Ethics and honesty data collected through 360 surveys by Zenger Folkman on 5,268 leaders vividly illustrates the point. In their Harvard Business Review blog, “The Data’s In: Honesty Really Does Start at the Top,” Jack Zenger and Joe Folkman found “the top managers in an organization create a ceiling — that is, leaders the next level down tend to be rated lower than their managers on every leadership dimension — and that includes their honesty and integrity. In other words, levels of honesty are set at the top and can only go downhill from there.“
Former British Prime Minister, Margaret Thatcher famously observed “Being powerful is like being a lady. If you have to tell people you are, you aren’t.” The very same can be said about an executive’s integrity, honesty, and ethical behavior.
Most executives, like most frontline staff, don’t set out to do a bad job. It’s rare that an executive will declare a value or behavioral goal and then deliberately contradict that value with his or her actions. Most acts of executive hypocrisy are committed innocently. Many executives simply have no idea that their actions are widely perceived to be out of step with their words. And as their personal credibility gulf widens their declarations of values raise the organization’s “snicker factor.”
A big reason executives’ lived values are inconsistent with espoused values is simply ignorance.
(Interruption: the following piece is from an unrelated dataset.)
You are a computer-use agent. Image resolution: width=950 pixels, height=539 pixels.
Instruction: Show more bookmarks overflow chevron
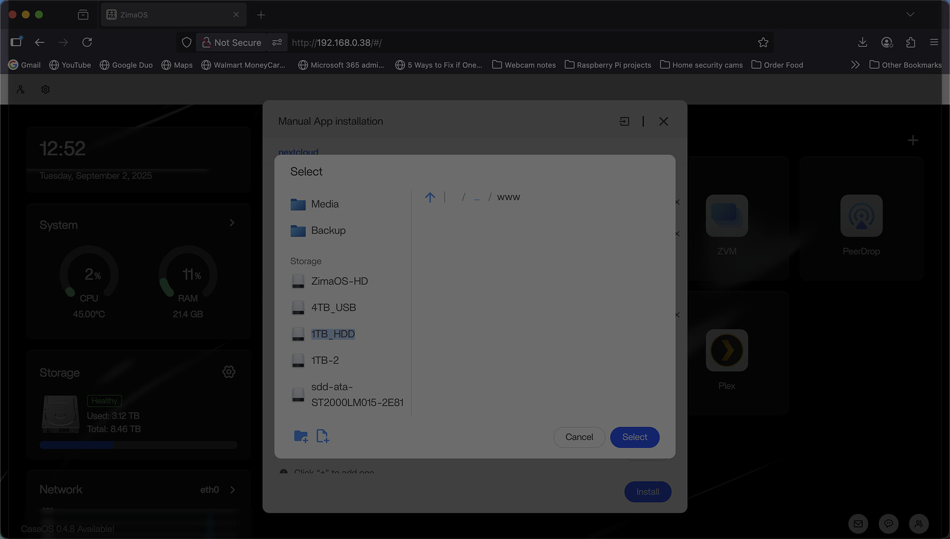[855, 65]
They’re not getting feedback on how their actions are perceived. Ironically, those very executives who are the brashest violators of their own fine rhetoric are the ones least likely to hear about it. No one wants to tell the emperor he’s naked and being snickered at. So the fantasyland surrounding the inconsistent executive rises ever higher into the stratosphere. And executive frustration also rises because managers, supervisors, and frontline people aren’t grabbing hold of the new values. The values gap widens ever further.
While the two broad steps to help you and your management team live your values are easy to describe, they are very tough to do. The first step is to open up as many feedback channels to the executive team as possible. In today’s interconnected world there’s a multitude of informal and formal ways to get unfiltered feedback on your behavior from people in your organization as well as outside suppliers and customers.
Secondly, treat the messengers, especially internal ones, with kid gloves. If it looks like they got shot in the process, feedback will instantly revert to “gee boss, you’re doing a great job!” Only those people with a career death wish will then participate.
Executives need to LOL – Lead Out Loud – to shift values from rhetoric to reality. Zenger and Folkman advise executives to “take deliberate care to communicate expectations of honesty.” But as the American philosopher, essayist, and poet, Ralph Waldo Emerson, said, “The louder he talked of his honor, the faster we counted our spoons.” What we do shouts so loudly most people can’t hear what we say.